In a values-oriented society, the goal for the American health care system should be to provide everyone access to needed care, regardless of income, race, or health status. However, America’s health care system doesn’t meet this goal. In fact, the system is in crisis, leaving out too many and costing too much. One program that does meet its intended goal of providing health care coverage to low-income individuals and families is Medicaid. On the eve of its 40th anniversary, Medicaid should be recognized for its effectiveness and efficiency in insuring more than 50 million indigent children, working families, seniors, and people with disabilities. But instead, today’s policy discourse includes changes to Medicaid’s entitlement structure and funding methodology that fundamentally undermine the program’s ability to provide health care to the neediest populations.
Medicaid has demonstrated its efficiency in the most challenging times: during economic downturns and times of rising health care costs. Between 2000 and 2003, the number of uninsured escalated by 5.1 million. While private insurance coverage declined by 3.9 percent, Medicaid and the State Children’s Health Insurance Program (SCHIP) enrollment grew by 2.1 percent. This increase in enrollment primarily caused the increase in Medicaid spending, not inefficiencies in the program that so many of its opponents point to in arguments for restructuring. In fact, a recent report by Holahan and Ghosh found that the growth in Medicaid spending per enrollee was actually less than that of private insurance spending. Medicaid’s entitlement structure ensures that low-income people will not fall through the gaps in the private health insurance system.
Medicaid has also proven effective in providing health coverage to low-income racial and ethnic minorities, who comprise roughly half of Medicaid enrollees. One in five non-elderly African Americans, Latinos, and American Indian/Alaskan Natives are covered by Medicaid. Interestingly, the uninsured population has a similar make-up – more than half of the 45 million uninsured are racial and ethnic minorities. Reports conducted by the Institute of Medicine and Health Affairs have shown that, when all else is constant, racial or ethnic minorities experience serious barriers in attaining access to health care, compounded by their lower likelihood of having insurance. Although Medicaid cannot alone address societal barriers that make access to health coverage more challenging for ethnic and racial minorities, it does mitigate the secondary barrier by insuring a large percentage of low-income minorities.
Yet, despite Medicaid’s efficiency and effectiveness in providing needed health care, it is again under attack at both the federal and state level. Today Congress is considering $10 billion in Medicaid cuts over five years, and the president has named a commission to overhaul the program. The National Governors Association (NGA) has also issued its set of ideas on reforming Medicaid.
But even without federal action, some states, like Missouri and Tennessee, have scaled back eligibility criteria, causing hundreds of thousands to lose coverage. But in possibly the most disturbing example of state cutbacks in the Medicaid program, South Carolina’s “Medicaid Choice” waiver is not only redefining eligibility requirements, but undermining the program’s safety-net entitlement structure.
South Carolina’s Medicaid program, like others, has experienced increased demand and therefore, increased costs. With 7 percent unemployment, an average per capita income of less than $28,000, and a low-income minority population that makes up more than 50 percent of the state’s Medicaid population, the state’s program costs have increased. This is despite the fact that South Carolina already has among the lowest eligibility limits in the nation.
In response, South Carolina has proposed a drastic waiver plan. South Carolina’s waiver gives Medicaid beneficiaries three types of public health accounts (PHAs) that are effectively capped vouchers that allow private insurers to define benefits.
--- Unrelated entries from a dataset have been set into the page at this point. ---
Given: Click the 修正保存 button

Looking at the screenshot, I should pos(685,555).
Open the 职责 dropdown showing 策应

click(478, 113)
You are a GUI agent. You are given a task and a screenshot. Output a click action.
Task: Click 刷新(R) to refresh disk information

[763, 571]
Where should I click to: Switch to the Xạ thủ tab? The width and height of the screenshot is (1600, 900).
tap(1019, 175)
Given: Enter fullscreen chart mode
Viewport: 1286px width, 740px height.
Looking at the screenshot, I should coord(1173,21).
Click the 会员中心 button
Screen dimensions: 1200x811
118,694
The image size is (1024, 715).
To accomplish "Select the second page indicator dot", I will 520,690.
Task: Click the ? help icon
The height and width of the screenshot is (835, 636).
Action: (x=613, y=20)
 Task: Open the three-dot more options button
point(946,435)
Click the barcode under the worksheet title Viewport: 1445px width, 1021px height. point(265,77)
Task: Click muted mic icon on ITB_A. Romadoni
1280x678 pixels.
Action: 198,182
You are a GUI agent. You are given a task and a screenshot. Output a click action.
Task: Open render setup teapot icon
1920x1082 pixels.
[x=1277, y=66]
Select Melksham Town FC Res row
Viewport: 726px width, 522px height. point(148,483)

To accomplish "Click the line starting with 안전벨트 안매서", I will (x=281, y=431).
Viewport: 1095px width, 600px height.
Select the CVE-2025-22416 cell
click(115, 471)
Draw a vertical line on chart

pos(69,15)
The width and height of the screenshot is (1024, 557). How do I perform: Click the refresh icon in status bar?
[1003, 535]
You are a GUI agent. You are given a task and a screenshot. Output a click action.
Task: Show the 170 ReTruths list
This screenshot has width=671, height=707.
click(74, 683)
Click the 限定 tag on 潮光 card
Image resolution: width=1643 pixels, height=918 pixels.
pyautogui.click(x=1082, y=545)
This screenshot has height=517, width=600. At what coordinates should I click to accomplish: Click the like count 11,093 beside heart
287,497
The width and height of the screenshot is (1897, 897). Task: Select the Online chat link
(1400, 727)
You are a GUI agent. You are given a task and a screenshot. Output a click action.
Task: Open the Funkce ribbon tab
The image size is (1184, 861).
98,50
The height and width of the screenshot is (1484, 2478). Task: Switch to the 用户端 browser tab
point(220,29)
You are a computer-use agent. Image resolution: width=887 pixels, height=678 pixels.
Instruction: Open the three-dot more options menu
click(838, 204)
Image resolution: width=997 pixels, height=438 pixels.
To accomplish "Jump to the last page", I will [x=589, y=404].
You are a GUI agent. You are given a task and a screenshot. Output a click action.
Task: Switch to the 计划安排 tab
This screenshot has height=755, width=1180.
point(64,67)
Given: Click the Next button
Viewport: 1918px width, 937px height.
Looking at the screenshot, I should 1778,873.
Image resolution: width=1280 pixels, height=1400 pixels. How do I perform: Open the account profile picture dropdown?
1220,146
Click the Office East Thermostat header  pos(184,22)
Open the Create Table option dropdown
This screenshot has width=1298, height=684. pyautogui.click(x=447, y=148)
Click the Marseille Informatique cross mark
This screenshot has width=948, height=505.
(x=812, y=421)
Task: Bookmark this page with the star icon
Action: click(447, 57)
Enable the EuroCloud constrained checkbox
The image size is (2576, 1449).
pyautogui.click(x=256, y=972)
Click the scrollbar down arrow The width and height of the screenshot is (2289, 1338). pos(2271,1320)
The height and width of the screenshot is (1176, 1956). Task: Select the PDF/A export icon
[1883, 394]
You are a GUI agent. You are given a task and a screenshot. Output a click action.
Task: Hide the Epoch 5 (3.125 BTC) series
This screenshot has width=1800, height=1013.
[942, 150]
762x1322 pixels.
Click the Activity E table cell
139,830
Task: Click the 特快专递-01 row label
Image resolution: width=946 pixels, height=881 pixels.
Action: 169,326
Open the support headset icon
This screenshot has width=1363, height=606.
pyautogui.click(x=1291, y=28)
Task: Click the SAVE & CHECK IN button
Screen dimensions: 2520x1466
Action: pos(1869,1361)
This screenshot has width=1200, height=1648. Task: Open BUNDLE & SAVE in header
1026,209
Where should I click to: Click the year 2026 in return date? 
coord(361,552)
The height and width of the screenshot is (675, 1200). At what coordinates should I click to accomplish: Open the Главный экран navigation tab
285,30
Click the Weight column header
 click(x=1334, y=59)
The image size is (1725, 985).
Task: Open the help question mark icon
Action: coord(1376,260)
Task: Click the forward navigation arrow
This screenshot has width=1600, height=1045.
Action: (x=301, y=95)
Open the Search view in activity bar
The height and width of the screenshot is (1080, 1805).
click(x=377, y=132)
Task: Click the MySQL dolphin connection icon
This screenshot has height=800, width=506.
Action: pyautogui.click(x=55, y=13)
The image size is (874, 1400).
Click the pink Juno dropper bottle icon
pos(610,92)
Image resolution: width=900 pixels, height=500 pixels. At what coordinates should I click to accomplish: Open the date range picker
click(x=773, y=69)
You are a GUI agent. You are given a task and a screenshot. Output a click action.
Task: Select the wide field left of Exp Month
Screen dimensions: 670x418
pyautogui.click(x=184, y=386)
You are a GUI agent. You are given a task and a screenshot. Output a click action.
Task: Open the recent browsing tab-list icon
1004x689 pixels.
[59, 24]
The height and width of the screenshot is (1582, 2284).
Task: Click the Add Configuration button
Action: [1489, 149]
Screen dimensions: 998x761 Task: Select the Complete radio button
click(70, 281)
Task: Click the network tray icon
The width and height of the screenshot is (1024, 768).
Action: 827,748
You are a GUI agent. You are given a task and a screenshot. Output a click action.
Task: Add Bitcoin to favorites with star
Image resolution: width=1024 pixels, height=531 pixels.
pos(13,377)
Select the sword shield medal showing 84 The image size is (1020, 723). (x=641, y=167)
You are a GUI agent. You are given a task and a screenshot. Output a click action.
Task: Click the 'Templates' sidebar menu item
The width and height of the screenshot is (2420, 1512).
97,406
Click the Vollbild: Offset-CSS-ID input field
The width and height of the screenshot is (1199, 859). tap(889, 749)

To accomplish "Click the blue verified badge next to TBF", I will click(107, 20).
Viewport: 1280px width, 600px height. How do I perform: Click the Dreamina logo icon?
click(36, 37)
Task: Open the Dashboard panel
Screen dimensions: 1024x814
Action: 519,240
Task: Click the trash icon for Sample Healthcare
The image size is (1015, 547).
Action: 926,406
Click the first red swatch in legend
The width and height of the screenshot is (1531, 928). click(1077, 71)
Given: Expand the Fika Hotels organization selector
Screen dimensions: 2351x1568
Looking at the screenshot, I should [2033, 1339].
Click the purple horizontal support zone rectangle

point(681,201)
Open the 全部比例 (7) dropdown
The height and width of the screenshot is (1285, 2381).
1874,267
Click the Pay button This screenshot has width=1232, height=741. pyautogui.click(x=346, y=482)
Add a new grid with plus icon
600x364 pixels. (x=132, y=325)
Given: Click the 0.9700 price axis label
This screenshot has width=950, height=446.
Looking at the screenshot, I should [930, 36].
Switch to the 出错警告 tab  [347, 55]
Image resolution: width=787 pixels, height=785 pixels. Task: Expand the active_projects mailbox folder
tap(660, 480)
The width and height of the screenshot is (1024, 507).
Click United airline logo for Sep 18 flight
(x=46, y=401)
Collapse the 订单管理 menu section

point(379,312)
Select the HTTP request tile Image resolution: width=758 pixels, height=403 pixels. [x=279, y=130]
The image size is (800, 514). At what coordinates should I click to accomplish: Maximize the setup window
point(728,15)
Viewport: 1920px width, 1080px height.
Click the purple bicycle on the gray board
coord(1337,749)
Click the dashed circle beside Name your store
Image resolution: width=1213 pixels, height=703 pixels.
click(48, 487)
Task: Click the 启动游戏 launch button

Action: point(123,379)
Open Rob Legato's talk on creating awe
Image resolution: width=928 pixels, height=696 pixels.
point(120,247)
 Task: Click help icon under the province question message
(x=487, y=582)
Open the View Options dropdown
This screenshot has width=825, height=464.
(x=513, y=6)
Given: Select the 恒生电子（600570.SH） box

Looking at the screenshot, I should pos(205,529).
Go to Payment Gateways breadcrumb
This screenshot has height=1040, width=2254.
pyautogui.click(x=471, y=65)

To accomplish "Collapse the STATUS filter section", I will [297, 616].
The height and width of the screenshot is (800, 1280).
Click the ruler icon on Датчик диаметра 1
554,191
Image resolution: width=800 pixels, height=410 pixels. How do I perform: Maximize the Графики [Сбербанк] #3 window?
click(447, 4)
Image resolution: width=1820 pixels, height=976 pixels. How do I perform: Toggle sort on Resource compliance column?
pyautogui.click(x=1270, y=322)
This waiver eliminates current standards for benefits and cost-sharing and drastically alters Medicaid’s safety-net entitlement structure.
By design, one PHA leaves sicker patients with unmet health care needs. All three PHAs shift the rising cost of health care onto the beneficiary through increased co-payments and out-of-pocket expense, which could cause individuals to forego or delay needed care. And the three PHAs no longer mandate child disease prevention services such as those included in Medicaid’s Early and Periodic Screening, Diagnosis, and Treatment (EPSDT) program. The waiver may be able to incur short-term budget savings with the PHA design and funding caps on expenditures, but at the consequence of increased long-term costs – in dollars and maybe even lives.
Over its 40 year history, Medicaid has provided access to essential health care services to the country’s neediest populations. But with 45 million uninsured and significant barriers to care, short-term budget fixes such as South Carolina’s “Medicaid Choice” waiver are not the answer. Medicaid has laid the groundwork for values-oriented health coverage by providing everyone eligible with needed health care regardless of income, race, or health status. We should demand that our policymakers expand Medicaid, not cut it, as part of a larger plan to provide universal health care to all people in this nation.
Meredith L. King is the health policy research analyst at the Center for American Progress.